VI. Other Allegations
- Indirect Infringement: The complaint alleges active inducement of infringement for all four patents-in-suit. The allegations state that Apotex plans and intends for its ANDA Product to be used in an infringing manner, and that its proposed product labeling will instruct and encourage physicians and patients to administer the infringing tablets, thereby inducing infringement by others (e.g., Compl. ¶¶ 51-52, 75-76). Apotex's alleged knowledge of the patents is based on their listing in the FDA's Orange Book and the statutory requirements of the ANDA filing process (Compl. ¶¶ 40, 52).
- Willful Infringement: While not pleaded as a separate count, the complaint alleges that Apotex had knowledge of the patents-in-suit and, despite this knowledge, has "continued to assert its intent to manufacture, offer for sale, sell, distribute, and/or import" its ANDA product (e.g., Compl. ¶53). The prayer for relief requests a finding that this is an "exceptional case" warranting an award of attorneys' fees pursuant to 35 U.S.C. § 285 (Compl. p. 23, ¶e).
VII. Analyst’s Conclusion: Key Questions for the Case
- A central issue will be one of evidentiary proof: as the specific formulation of the accused product is detailed in a confidential ANDA filing, the case will likely turn on whether post-discovery factual evidence confirms that Apotex's proposed generic product meets the specific quantitative limitations of the claims related to excipient content, water levels, desolvation rates, and drug particle size distribution.

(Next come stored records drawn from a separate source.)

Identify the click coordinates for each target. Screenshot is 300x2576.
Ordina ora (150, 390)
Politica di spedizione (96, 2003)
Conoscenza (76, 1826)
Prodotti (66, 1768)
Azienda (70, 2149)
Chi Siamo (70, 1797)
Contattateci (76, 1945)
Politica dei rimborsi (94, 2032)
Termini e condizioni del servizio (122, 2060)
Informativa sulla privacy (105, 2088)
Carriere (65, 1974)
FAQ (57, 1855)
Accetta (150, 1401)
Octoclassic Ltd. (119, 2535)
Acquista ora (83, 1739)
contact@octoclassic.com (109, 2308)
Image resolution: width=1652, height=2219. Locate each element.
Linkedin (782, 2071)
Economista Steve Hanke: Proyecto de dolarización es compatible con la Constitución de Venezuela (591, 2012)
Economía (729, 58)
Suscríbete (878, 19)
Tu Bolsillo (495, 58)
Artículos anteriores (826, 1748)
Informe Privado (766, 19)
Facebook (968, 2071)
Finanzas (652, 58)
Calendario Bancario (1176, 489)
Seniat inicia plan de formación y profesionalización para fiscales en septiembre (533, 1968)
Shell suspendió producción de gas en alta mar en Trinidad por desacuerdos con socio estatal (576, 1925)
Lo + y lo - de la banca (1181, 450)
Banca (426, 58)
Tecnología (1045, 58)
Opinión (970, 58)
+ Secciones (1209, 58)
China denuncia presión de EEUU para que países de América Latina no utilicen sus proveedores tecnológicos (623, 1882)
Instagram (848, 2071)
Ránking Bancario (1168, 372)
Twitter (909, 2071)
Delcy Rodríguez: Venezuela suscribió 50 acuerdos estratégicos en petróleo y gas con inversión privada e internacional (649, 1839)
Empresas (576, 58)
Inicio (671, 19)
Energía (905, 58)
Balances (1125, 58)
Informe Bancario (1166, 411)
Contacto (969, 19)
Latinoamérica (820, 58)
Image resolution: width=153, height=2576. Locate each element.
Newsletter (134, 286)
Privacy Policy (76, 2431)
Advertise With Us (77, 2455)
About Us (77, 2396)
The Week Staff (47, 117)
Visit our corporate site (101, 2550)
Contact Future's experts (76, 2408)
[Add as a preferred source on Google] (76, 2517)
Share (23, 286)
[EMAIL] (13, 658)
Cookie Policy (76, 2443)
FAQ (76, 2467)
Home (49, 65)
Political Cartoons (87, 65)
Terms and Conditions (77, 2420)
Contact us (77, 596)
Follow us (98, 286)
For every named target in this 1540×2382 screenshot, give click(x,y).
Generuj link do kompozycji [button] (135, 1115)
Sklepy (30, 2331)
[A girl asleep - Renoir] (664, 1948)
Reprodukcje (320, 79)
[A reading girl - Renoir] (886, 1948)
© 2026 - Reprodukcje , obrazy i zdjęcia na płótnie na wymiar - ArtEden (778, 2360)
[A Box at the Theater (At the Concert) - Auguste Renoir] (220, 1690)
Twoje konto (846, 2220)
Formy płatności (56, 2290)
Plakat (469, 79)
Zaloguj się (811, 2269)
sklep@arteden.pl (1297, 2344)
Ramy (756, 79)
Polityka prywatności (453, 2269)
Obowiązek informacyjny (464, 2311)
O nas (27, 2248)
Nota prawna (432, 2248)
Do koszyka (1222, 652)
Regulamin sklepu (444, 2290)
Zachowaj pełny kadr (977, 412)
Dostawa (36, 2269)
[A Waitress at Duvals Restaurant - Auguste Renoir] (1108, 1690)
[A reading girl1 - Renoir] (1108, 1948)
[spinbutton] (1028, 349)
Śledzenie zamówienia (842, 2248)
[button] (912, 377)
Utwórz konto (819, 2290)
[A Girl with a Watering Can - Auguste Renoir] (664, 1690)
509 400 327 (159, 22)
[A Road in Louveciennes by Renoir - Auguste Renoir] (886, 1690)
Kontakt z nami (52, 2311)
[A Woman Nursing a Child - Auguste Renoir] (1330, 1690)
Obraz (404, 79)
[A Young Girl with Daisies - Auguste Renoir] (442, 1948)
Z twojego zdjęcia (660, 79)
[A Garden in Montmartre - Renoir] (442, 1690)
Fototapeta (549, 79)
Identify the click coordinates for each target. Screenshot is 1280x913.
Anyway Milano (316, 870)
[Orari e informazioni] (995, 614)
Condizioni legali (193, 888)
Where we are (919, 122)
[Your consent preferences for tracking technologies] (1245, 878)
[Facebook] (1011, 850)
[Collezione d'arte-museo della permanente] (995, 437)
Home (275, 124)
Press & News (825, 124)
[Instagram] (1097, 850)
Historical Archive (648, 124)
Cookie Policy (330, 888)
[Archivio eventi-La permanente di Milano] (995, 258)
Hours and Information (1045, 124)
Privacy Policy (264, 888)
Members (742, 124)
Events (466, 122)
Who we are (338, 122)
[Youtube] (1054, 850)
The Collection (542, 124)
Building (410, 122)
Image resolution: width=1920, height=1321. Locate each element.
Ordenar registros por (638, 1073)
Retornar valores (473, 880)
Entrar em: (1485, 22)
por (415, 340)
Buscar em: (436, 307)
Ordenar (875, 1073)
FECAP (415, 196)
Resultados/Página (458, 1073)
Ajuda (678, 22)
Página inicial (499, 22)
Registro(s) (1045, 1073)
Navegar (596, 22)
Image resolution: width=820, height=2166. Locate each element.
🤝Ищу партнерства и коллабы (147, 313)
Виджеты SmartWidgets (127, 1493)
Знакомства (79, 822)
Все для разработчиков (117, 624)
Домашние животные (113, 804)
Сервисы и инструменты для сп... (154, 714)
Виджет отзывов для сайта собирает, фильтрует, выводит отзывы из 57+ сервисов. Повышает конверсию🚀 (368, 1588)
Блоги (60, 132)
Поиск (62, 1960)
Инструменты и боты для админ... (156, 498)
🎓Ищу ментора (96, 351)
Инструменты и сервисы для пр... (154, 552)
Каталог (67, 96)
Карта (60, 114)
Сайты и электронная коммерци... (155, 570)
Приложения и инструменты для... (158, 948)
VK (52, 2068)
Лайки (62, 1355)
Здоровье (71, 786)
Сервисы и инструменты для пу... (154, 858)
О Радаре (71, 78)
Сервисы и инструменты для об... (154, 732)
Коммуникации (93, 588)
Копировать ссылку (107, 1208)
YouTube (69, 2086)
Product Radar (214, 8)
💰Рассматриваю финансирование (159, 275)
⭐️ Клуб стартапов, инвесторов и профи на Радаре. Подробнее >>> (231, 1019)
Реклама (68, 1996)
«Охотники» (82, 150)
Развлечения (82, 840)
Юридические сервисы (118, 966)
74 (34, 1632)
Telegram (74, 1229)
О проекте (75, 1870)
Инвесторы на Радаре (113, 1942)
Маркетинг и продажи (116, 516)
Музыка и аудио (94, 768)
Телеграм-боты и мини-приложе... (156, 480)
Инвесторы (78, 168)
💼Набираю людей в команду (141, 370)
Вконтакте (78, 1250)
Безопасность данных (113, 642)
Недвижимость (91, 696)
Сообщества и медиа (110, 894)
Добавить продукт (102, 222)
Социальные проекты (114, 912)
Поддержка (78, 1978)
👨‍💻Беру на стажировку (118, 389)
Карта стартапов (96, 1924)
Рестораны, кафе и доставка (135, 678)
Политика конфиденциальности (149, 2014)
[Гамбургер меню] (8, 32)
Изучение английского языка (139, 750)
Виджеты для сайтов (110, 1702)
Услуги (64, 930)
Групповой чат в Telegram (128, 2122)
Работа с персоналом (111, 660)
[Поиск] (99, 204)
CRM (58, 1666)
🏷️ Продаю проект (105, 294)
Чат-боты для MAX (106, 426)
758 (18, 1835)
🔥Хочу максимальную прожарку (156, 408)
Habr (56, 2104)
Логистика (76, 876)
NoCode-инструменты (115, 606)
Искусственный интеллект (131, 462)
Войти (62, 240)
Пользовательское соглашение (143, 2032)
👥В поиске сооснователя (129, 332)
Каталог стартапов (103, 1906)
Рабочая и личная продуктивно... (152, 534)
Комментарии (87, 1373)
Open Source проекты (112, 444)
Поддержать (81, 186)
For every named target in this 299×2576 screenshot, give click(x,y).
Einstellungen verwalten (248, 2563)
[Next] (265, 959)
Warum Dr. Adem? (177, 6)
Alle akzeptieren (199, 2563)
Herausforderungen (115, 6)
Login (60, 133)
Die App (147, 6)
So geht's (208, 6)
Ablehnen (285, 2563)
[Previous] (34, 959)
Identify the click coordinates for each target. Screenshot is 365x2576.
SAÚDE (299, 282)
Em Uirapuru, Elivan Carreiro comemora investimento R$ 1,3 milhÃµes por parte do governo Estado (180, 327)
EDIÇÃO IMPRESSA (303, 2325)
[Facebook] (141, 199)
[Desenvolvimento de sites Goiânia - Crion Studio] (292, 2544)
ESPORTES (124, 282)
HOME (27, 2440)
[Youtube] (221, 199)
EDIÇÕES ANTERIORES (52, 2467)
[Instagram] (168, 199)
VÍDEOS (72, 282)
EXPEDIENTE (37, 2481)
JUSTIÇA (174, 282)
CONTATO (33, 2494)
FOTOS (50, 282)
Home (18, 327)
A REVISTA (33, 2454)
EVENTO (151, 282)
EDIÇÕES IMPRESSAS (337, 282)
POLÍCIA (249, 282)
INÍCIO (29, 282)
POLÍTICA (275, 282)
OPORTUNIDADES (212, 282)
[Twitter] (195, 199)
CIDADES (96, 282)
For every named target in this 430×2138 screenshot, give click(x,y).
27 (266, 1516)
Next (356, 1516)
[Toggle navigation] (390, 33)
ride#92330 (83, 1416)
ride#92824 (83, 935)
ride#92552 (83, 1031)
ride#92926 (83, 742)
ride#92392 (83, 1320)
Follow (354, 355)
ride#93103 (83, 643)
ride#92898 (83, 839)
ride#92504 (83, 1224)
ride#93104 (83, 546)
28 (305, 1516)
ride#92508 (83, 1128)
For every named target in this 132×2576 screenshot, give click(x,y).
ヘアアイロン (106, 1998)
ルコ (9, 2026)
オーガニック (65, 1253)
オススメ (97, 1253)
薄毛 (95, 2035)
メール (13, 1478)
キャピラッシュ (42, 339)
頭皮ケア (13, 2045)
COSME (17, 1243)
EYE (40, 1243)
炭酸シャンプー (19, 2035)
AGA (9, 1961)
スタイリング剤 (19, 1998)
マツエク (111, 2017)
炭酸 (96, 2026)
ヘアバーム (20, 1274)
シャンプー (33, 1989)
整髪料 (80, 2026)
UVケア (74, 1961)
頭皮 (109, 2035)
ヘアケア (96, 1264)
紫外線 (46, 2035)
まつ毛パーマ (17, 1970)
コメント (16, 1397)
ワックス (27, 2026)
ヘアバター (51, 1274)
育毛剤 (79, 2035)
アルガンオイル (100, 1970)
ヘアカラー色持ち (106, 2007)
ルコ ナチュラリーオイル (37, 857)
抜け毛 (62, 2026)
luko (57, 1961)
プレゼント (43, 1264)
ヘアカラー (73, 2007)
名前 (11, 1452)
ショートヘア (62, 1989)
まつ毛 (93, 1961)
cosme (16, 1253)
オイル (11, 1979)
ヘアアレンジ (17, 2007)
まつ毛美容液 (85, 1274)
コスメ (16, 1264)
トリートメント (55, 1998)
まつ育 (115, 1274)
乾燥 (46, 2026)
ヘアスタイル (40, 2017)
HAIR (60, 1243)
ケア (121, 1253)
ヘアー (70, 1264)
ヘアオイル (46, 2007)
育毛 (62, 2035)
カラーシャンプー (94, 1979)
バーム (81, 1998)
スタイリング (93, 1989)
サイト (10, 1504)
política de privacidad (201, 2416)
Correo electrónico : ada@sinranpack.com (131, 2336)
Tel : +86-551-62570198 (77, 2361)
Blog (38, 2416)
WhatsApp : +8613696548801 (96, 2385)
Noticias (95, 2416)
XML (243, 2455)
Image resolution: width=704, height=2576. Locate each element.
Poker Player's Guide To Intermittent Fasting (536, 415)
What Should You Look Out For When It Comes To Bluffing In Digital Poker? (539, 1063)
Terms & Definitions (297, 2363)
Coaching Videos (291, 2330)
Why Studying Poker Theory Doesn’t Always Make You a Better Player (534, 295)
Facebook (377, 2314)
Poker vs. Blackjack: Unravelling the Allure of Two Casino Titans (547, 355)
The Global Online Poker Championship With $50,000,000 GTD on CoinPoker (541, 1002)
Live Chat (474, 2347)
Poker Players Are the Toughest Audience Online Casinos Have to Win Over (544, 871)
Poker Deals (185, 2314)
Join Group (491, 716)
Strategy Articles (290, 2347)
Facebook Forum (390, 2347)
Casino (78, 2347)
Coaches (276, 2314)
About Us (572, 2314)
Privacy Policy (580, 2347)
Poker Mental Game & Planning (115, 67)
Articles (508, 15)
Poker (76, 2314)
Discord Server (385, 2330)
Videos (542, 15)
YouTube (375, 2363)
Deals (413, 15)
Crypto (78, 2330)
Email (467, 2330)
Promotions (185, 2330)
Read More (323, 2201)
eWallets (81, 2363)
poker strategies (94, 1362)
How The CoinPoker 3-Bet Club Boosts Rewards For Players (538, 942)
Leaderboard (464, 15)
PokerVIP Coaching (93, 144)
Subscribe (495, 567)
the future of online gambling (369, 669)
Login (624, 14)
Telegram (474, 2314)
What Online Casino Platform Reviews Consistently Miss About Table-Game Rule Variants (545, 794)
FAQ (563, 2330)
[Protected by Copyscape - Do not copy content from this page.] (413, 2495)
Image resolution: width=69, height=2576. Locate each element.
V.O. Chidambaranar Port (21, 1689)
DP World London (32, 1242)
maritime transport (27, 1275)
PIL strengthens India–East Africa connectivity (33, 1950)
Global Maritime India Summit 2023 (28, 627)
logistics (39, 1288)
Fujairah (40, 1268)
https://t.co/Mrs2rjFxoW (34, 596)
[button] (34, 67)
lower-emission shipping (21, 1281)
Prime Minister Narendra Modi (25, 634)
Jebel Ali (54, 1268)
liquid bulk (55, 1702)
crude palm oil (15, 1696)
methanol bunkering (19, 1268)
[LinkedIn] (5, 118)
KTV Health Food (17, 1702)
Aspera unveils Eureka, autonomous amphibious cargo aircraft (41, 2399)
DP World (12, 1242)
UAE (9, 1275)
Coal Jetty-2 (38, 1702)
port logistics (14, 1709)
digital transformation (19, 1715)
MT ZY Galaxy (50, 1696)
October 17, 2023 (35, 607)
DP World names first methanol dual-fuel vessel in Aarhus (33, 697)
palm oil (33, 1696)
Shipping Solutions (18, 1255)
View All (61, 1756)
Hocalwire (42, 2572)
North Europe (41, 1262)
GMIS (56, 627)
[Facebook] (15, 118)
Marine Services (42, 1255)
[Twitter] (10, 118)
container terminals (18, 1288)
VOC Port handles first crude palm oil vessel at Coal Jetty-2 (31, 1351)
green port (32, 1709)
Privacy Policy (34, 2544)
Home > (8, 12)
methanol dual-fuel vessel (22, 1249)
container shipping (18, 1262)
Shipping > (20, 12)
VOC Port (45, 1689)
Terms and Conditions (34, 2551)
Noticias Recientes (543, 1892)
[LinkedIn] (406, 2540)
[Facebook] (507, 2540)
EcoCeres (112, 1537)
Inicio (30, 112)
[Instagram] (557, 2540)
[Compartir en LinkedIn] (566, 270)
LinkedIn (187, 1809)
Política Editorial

- A key legal issue will be one of definitional scope: the construction of claim terms of degree, particularly "substantially free of water" and "about," will be critical. The court's interpretation of these terms will set the boundaries for infringement and may determine whether Apotex's formulation, even if chemically similar, is legally equivalent to the patented invention.
- An underlying technical question will be one of measurement methodology: for claims involving "particle size," the case may involve a dispute over the appropriate analytical techniques and standards for measuring this property within a finished drug product, which could lead to conflicting expert testimony on the ultimate question of infringement.